Defenders of New York’s “stop-and-frisk” policy rarely offered more than a token defense against the charge that the policy amounted to racial profiling. Instead, they argued that the policy was effective.
That strategy might have worked in the court of public opinion, but it didn’t work in Judge Shira Scheindlin’s court. Monday, following weeks of trial, Scheindlin ruled that the city of New York had violated the constitutional rights of New Yorkers with “an unwritten policy of targeting ‘the right people’ for stops.” Those “right people” chosen by the New York police department for extra scrutiny turned out to be black and Latinos who made up to 80% of those stopped. In 2011, the number of stops of young black men actually exceeded the number of young black men in the city. Crime has gone in New York over the last decade, but it’s also been dropping everwhere else.
Scheindlin’s ruling doesn’t mean the city has to cease stop-and-frisk entirely. But it does have to bring the policy in line with the Constitution. That is, the police can no longer base stops on thinly veiled justifications for racial profiling. Scheindlin has appointed a monitor, Peter Zimroth, a former Manhattan District Attorney, to oversee changes to the department.
New York City Mayor Michael Bloomberg accused the judge of not giving the city a “fair trial,” and vowed to appeal the ruling. “Given the judge’s public comments and media interviews throughout the case, this decision was certainly not a surprise,” Bloomberg said in a press conference Monday. The mayor touted the program’s success as helping the NYPD become “the poster child” in driving crime down to record-lows. Police Commissioner Ray Kelly said he was disturbed and offended by the notion that the NYPD engages in racial profiling. “That simply is recklessly untrue,” Kelly said.
While the NYPD insisted it was just focusing on high-crime areas, blacks and Latinos were more likely to be stopped regardless of the racial makeup of the neighborhood or its crime rate.
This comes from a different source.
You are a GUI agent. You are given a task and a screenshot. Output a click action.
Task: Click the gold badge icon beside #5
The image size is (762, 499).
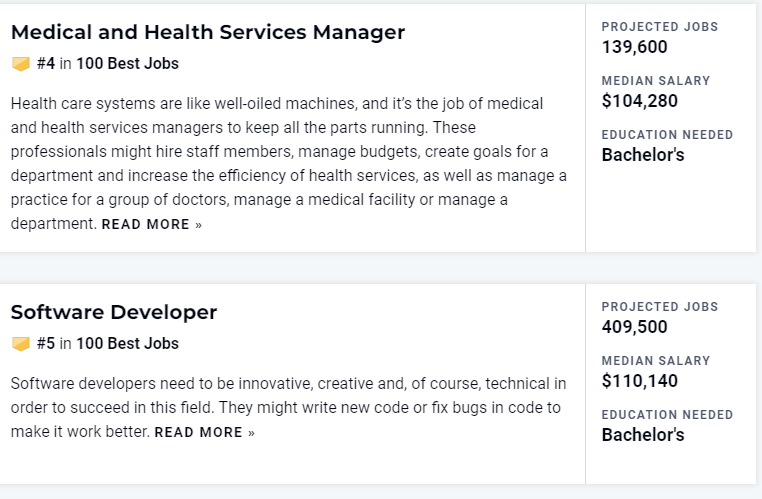21,344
Between 2004 and June 2012, the NYPD conducted 4.4 million stops, and 2.3 million frisks, the judge’s ruling noted, and out of the 2.3 million, almost 99% of the frisks failed to yield a single weapon. The most frequently cited justifications for stops were that the individual was in a “high crime area” or had engaged in “furtive movements.” Yet police who testified in the trial included “hanging out in front of [a] building, sitting on the benches or something like that” when describing such movements.
As the day of Scheindlin’s ruling approached, defenders of stop-and-frisk ascribed ever more magical qualities to its effectiveness. In an op-ed for the Wall Street Journal, Kelly implied that the entire drop in New York’s murder rate over the past decade was due to stop-and-frisk, including 2012, a year in which stops actually decreased. Bloomberg similarly said that “5,600 men, women and children who are alive today who would not be” if not for stop and frisk. The mayor later implied that critics of the policy were racist, because they clearly didn’t care about stopping violence in minority communities. He included the Center for Constitutional Rights, the legal group that just prevailed in its stop-and-frisk lawsuit against the city filed on behalf of minority plaintiffs, in his criticism. Everyone wants to be safe from crime, they just don’t want to give up basic rights in the process.
An effort to instill fear
Defenders of stop-and-frisk often justified racial profiling in the same breath that they insisted it was not occurring.